What to produce:
Can you reproduce all the entries below, changing every "computer-use agent" to "desktop automation agent" and leaving everything else the same?
• • • •
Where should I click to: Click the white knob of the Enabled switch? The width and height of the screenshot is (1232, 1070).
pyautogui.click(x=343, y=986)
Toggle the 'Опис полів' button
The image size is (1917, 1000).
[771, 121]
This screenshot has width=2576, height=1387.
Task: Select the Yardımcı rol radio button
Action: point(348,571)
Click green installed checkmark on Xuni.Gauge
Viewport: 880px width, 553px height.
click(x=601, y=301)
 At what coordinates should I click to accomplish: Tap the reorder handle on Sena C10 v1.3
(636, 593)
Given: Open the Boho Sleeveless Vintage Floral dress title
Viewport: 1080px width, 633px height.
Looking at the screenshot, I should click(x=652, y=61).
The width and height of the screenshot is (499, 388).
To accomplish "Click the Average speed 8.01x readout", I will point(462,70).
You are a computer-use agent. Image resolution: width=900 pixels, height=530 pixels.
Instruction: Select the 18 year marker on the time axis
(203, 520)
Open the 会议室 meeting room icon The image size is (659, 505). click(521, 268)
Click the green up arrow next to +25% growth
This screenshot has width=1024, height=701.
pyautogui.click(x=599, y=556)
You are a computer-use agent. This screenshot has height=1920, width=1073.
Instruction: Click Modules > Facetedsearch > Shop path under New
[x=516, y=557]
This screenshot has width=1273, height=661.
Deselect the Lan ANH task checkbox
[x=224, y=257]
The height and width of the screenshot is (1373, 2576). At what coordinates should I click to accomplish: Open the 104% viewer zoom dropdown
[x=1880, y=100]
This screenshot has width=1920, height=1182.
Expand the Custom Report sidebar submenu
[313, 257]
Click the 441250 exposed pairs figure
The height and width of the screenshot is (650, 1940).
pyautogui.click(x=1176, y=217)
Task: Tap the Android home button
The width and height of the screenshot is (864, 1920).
• • • •
Answer to this exercise:
Where should I click to: Click the white knob of the Enabled switch? The width and height of the screenshot is (1232, 1070).
pyautogui.click(x=343, y=986)
Toggle the 'Опис полів' button
The image size is (1917, 1000).
[771, 121]
This screenshot has width=2576, height=1387.
Task: Select the Yardımcı rol radio button
Action: point(348,571)
Click green installed checkmark on Xuni.Gauge
Viewport: 880px width, 553px height.
click(x=601, y=301)
 At what coordinates should I click to accomplish: Tap the reorder handle on Sena C10 v1.3
(636, 593)
Given: Open the Boho Sleeveless Vintage Floral dress title
Viewport: 1080px width, 633px height.
Looking at the screenshot, I should click(x=652, y=61).
The width and height of the screenshot is (499, 388).
To accomplish "Click the Average speed 8.01x readout", I will point(462,70).
You are a desktop automation agent. Image resolution: width=900 pixels, height=530 pixels.
Instruction: Select the 18 year marker on the time axis
(203, 520)
Open the 会议室 meeting room icon The image size is (659, 505). click(521, 268)
Click the green up arrow next to +25% growth
This screenshot has width=1024, height=701.
pyautogui.click(x=599, y=556)
You are a desktop automation agent. This screenshot has height=1920, width=1073.
Instruction: Click Modules > Facetedsearch > Shop path under New
[x=516, y=557]
This screenshot has width=1273, height=661.
Deselect the Lan ANH task checkbox
[x=224, y=257]
The height and width of the screenshot is (1373, 2576). At what coordinates should I click to accomplish: Open the 104% viewer zoom dropdown
[x=1880, y=100]
This screenshot has width=1920, height=1182.
Expand the Custom Report sidebar submenu
[313, 257]
Click the 441250 exposed pairs figure
The height and width of the screenshot is (650, 1940).
pyautogui.click(x=1176, y=217)
Task: Tap the Android home button
The width and height of the screenshot is (864, 1920).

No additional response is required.